リアンはどういうことだと純粋な好奇心からオーウェンに尋ねた。彼は絶対に他には誰にも言うなよと釘をさし、それにしっかりと頷いたリアンを確認すると、辺りをはばかるような小さな声で話し始めた。
「ナタリーが屋敷で働くきっかけになったのは、彼女がきちんとした身なりをしていたからだ。だからもしかしたらどこかの貴族の娘かもしれない。保護するべきだって屋敷の使用人たちが連れ帰ったらしい」
その時の彼女はひどく取り乱した様子だったらしい。ここはどこ? あなたたちは誰? とまるで記憶喪失に陥ったかのようなパニック状態で、たいそうなだめるのに苦労したそうだ。あの大人しいナタリーが泣きじゃくったのだから、よほど怖かったのか、混乱していたのだろうとリアンは思った。
「彼女はどこで拾われたんだ?」
「泉の近くだって。ほら、前に冒険だって行ったところ」
ああ、あそこかとリアンは納得した。町から外れた森の奥深くにある泉。そこには悪戯好きな妖精がいて人を攫ってしまうから絶対に一人で行ってはいけないときつく注意されていた。冒険好きのリアンとオーウェンは二人で時々こっそりと出かけて真偽のほどを確かめようとしたが、どう見ても普通の泉にしか見えなかった。
「でも、なんでそんなところで……」
「きっと親に捨てられたんだ」
どこかの美しい女性が身分ある男性と一夜を過ごして身ごもった子ども。女は子どもを途中まで懸命に育て上げたがとうとうそれも無理だと悟り……なんて想像をしたリアンだが、本当だろうかとも思った。

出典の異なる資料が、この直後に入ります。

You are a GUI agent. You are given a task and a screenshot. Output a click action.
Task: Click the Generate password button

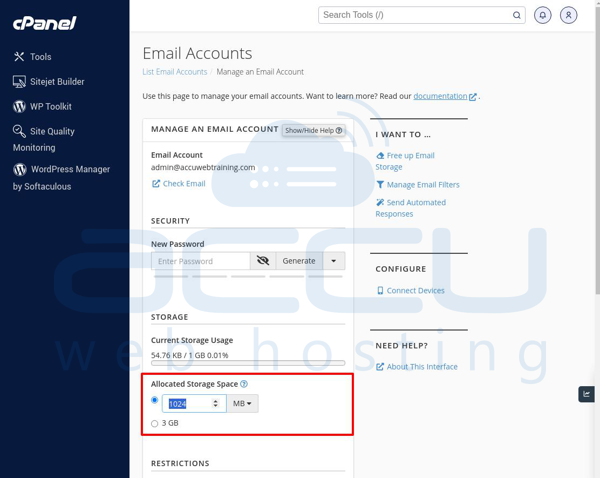click(299, 260)
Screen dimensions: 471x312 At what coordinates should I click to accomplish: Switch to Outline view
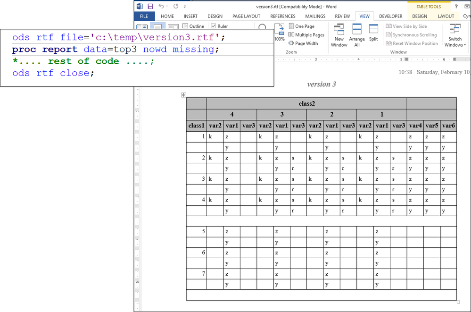[x=193, y=26]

「どうせ捨てるなら、教会の前に捨てればよかったんじゃないか?」
「ふん。そんなの知るかよ。きっと何も考えていない能天気な親だったんだよ」
そうだろうか。どんな親であれ、我が子を捨てることは辛いはずだ。そう思うのは、自分に両親がおり、愛されているからだとリアンは気づかなかった。
「ナタリーは自分のことについて何も話さなかったのか?」
いくら小さくても、自分の親のことくらいは覚えているはずだ。それを手がかりに、彼女を探せなかったのか。そうリアンがたずねると、オーウェンは暗い顔のまま小道の石を蹴った。

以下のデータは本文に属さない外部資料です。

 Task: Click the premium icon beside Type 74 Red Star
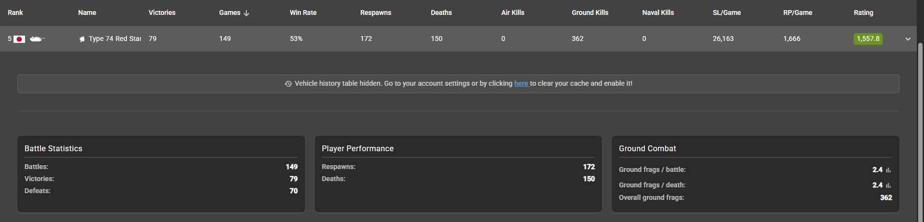tap(82, 39)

「なんにも覚えていないってさ……きっと親に捨てられたショックで、思い出すことを拒んだんだ」
「そうか……」
まだどこか納得できない部分はあったが、それ以上たずねるのも酷な気がした。
「それで、彼女はしばらく屋敷に保護されていたんだよな?」
「ああ。どこかのお偉い貴族が探してるかもしれないからしばらく様子を見ようって。でも結局そんな話はなくて、放り出すのも可哀そうだから下働きとして置いておくことに決めたんだ。……けど、さっきも言ったとおり、そこのクソ親父が乱暴なやつでさ、すいぶんと酷い目にあったらしい」
リアンは初めてナタリーと会った時のことを思い出す。とても容姿が綺麗だったとは思えないくらい、彼女は身も心も疲れ切っていた。それはつまりそれだけ酷い目にあった……と考えたところで、リアンはオーウェンと同じように眉を顰めた。
「それで?」
「それでまあ、見かねた使用人がこっそりと逃がしてやって、ナタリーは教会に駆け込んだ。教会の方も動いてくれて、ナタリーは孤児院に預けられることになったんだ」
「ふうん。屋敷の主人は連れ戻そうとしなかったのか?」
「最初は連れ戻そうとしたみたいだけど……前々から似たようなこともあって、教会の方でもいろいろ疑ってたらしい。使用人たちの評判も悪かったし、下手に動けばボロが出るって思ったんじゃねえか?」
「ナタリーは何があったのか、話さないのか?」
そこでオーウェンは困ったような顔をした。
「何もありませんでした、って頑なに首を振るんだ。報復されるのを恐れているのかもなあ」
許せねえよな、とオーウェンは拳を宙に向かって突き出した。まるでその時の男を殴るように。
「まあ、だからあいつは自分のかつての記憶とかそういうのも含めて不安定なんだ」
リアンはまだ会って間もないナタリーにそんな複雑な事情があるとは知らず、ただあのいつも何かに怯えた表情には深刻な事情が隠されていたのだと知り、今度こそ納得した。そして自分もできるだけオーウェンのように気にかけてやろうと決意したのだった。